Sometimes I long for the days when my feces had no monetary value.   When it just was what it was:  shit, crap, waste.  But nothing is waste anymore.   At first I was all for it.  I mean, what could be greener than energy that comes from human waste?  They promised it would revolutionize the world.  And it did.  It totally did.

At first, it was just the animals.  Nothing new there.  We’ve found ways to exploit animals since Adam and Eve got kicked out of the garden.  But when the methanol companies learned that it was far easier to gather and manage human waste than animal waste, the human animal became the focus of exploitation.

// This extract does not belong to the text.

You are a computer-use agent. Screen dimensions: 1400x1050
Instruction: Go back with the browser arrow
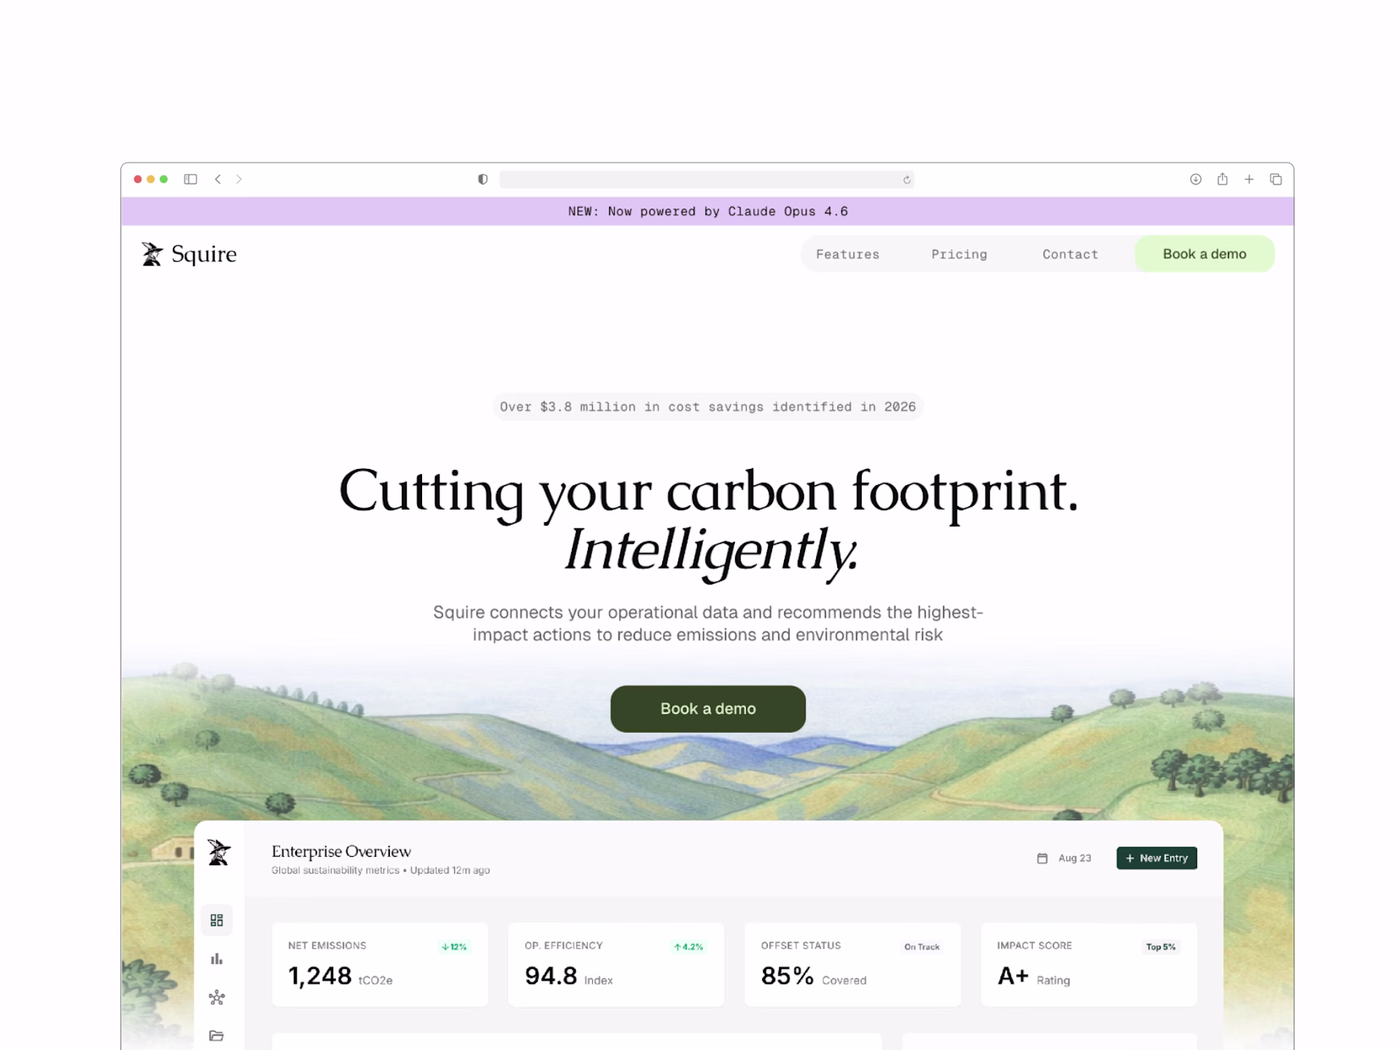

When the methanol companies began doing business with city sanitation departments, our utility bills began to shrink.  As more and more cities began to use methane energy in their grids, our energy bills began shrinking as well.  My jaw dropped the first time I actually received a check instead of a bill.  The game was changing, that much was clear.  Suddenly, my shit didn’t stink so bad; in fact, it was smelling sweeter every day.

Then one day, I compared numbers with a friend at work.  His check was much larger than mine.  He was just as surprised as I was.  Neither of us had read the fine print that came with the checks we were receiving.  What we learned changed our lives.   The amount of money we received from the energy company was based on the kilowatts per hour that our homes were generating for the city.  Each house’s main sewage drain pipe had been fitted with a meter that could measure the quantity and quality of fecal material leaving the house; quality being measured by the level of methanogens in the feces.

My friend, being a Catholic, had five children.  I only had two.  His household was producing a higher quantity of feces than mine.  This meant that to compete with my friend’s household, we would need to produce more feces and more methane potency in our feces.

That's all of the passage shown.